# Text under study:
########################################

DOCTOR DOLITTLE
USA. 1998. Director - Betty Thomas, Screenplay - Larry Levin & Nat Maudlin, Based on the Novels by Hugh Lofting, Producers - John Davis, David T. Friendly & Joseph Singer, Photography - Russell Boyd, Music - Richard Gibbs, Music - Pilar McCurry, Visual Effects Supervisor - Jon Farhat, Visual Effects - Banned from the Ranch Entertainment (Supervisor - Van Ling), Cinesite, The Computer Film Co, C.O.R.E. Digital Pictures (Supervisors - John Mariella & Bob Munro), Pacific Title/Mirage Digital & Pop Film and Pop Animation, Animatronics - Jim Henson's Creature Workshop (Supervisor - David Barrington Holt), Production Design - William A. Elliott. Production Company - Joseph M. Singer Entertainment/Davis Entertainment Co/20th Century Fox. Eddie Murphy (Dr John Dolittle), Kristen Wilson (Lisa Dolittle), Kyla Pratt (Maya Dolittle), Oliver Platt (Dr Mark Weller), Richard Schiff (Dr Gene Reiss), Ossie Davis (Archer Dolittle), Peter Boyle (Calloway), Jeffrey Tambor (Dr Fish) Voices: Norm MacDonald (Lucky), Albert Brooks (Tiger), Chris Rock (Rodney)
Plot: By accident GP John Dolittle suddenly rediscovers his forgotten childhood ability to talk to animals. He is promptly driven around the bend as animals everywhere come to him seeking help. His family think him crazy while his seemingly eccentric behaviour threatens a corporate takeover of his practice.

########################################

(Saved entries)

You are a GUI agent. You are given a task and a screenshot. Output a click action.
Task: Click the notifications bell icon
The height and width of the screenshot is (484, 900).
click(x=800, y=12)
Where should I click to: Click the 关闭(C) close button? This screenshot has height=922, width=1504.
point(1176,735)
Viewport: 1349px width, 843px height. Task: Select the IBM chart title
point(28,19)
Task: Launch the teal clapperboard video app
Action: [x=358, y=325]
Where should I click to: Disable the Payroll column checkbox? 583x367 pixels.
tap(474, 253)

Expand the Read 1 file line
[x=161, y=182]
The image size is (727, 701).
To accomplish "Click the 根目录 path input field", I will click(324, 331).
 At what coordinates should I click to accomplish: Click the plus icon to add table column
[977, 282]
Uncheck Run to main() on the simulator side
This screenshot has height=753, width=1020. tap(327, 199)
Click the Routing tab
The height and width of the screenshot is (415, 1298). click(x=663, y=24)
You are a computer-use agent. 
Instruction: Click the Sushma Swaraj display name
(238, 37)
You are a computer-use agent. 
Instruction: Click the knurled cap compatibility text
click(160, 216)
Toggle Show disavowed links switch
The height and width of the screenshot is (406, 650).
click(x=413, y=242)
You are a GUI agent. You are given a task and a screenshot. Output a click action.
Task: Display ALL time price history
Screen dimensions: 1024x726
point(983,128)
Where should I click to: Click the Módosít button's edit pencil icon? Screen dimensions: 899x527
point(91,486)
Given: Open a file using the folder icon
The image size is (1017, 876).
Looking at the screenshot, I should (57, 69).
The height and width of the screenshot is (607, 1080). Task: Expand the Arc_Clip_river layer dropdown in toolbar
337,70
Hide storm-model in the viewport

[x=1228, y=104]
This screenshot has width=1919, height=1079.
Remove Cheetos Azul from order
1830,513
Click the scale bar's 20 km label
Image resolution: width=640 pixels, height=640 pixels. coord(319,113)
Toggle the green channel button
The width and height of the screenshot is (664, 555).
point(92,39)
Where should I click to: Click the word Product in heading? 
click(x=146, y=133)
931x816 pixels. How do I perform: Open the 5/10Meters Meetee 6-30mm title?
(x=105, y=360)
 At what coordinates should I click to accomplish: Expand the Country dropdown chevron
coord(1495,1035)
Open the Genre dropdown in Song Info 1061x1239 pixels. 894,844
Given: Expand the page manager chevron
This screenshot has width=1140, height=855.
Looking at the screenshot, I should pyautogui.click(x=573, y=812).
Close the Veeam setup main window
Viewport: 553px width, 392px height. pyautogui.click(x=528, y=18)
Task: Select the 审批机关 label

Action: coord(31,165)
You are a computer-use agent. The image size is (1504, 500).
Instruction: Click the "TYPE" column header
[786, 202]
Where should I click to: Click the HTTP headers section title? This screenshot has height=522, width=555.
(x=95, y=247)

########################################

From the text on Doctor Dolittle, list every actor credited under "Voices," along with the character each one voices.

# Problem solution:
Norm MacDonald (Lucky), Albert Brooks (Tiger), Chris Rock (Rodney)